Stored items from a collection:
Content starts

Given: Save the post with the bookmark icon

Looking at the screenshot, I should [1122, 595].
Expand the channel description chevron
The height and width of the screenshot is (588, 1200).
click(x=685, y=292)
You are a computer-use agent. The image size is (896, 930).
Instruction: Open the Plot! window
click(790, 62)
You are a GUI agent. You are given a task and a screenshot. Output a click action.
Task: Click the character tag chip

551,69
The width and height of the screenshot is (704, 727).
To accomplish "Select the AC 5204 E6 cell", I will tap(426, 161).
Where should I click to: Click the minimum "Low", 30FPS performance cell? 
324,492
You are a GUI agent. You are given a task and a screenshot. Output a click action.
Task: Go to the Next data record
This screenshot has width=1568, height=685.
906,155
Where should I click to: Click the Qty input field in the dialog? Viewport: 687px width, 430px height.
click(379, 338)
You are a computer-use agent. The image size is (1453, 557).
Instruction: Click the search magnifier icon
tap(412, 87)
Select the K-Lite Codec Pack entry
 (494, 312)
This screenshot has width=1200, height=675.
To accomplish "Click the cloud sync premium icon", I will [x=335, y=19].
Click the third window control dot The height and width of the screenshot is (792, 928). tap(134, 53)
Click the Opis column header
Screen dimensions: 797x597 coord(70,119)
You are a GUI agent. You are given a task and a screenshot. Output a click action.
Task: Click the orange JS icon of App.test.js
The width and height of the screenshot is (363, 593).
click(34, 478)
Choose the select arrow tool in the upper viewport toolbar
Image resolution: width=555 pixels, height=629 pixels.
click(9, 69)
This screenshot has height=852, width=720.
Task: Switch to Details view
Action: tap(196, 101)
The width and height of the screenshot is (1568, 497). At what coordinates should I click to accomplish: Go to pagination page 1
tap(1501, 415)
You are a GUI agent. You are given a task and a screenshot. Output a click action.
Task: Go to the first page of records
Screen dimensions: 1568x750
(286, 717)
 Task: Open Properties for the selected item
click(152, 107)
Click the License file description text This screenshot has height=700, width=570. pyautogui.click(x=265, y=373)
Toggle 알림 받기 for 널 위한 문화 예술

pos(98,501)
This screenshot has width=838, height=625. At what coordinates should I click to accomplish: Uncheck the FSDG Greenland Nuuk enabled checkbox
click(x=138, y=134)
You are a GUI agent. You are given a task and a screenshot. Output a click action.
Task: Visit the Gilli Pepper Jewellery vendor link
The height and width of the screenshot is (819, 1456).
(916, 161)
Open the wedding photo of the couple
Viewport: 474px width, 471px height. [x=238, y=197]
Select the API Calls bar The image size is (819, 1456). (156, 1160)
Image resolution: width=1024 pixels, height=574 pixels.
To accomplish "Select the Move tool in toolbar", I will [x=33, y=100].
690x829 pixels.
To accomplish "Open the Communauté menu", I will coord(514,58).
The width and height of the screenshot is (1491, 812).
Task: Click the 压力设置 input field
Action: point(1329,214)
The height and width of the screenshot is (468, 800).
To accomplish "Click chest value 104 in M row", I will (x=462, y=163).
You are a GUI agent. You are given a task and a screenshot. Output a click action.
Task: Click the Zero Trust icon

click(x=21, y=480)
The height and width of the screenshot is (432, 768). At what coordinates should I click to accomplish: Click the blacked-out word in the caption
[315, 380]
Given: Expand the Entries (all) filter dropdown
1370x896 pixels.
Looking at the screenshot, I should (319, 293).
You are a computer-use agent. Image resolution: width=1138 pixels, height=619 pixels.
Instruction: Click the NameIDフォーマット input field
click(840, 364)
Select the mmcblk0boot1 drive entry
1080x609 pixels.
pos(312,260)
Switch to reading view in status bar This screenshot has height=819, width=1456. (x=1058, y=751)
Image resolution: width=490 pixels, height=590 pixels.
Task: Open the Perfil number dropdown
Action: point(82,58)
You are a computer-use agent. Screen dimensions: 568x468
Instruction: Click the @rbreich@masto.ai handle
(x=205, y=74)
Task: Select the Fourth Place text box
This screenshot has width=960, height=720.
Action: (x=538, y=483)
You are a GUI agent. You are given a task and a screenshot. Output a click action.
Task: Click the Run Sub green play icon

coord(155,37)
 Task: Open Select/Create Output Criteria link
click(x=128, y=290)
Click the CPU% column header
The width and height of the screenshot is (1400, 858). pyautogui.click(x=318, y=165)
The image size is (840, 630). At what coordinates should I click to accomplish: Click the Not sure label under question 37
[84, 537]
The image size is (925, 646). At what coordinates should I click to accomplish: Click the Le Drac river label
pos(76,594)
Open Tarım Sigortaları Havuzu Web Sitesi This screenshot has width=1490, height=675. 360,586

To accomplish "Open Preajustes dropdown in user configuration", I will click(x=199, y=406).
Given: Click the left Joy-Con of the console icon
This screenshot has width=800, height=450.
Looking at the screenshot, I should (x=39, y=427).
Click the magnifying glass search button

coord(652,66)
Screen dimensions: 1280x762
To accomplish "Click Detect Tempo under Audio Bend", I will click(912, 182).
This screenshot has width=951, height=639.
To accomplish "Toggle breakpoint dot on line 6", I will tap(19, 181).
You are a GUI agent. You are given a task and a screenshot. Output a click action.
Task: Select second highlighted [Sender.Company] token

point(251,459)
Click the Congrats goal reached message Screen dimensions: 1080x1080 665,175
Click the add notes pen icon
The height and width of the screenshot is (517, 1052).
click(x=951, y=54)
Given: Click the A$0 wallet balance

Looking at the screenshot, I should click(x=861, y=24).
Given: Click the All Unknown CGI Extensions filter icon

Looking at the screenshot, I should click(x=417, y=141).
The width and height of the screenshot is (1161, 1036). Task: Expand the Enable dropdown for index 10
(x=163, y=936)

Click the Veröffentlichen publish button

Content ends

■ **WHAT THIS TASK INVOLVES**: Please, from the entries above, set down exactly the lines from the one containing "The height and width of the screenshot is (432, 768)." through the one containing "Task: Select the Fourth Place text box", and only those.

■ **FINISHED TASK**:
The height and width of the screenshot is (432, 768). At what coordinates should I click to accomplish: Click the blacked-out word in the caption
[315, 380]
Given: Expand the Entries (all) filter dropdown
1370x896 pixels.
Looking at the screenshot, I should (319, 293).
You are a computer-use agent. Image resolution: width=1138 pixels, height=619 pixels.
Instruction: Click the NameIDフォーマット input field
click(840, 364)
Select the mmcblk0boot1 drive entry
1080x609 pixels.
pos(312,260)
Switch to reading view in status bar This screenshot has height=819, width=1456. (x=1058, y=751)
Image resolution: width=490 pixels, height=590 pixels.
Task: Open the Perfil number dropdown
Action: point(82,58)
You are a computer-use agent. Screen dimensions: 568x468
Instruction: Click the @rbreich@masto.ai handle
(x=205, y=74)
Task: Select the Fourth Place text box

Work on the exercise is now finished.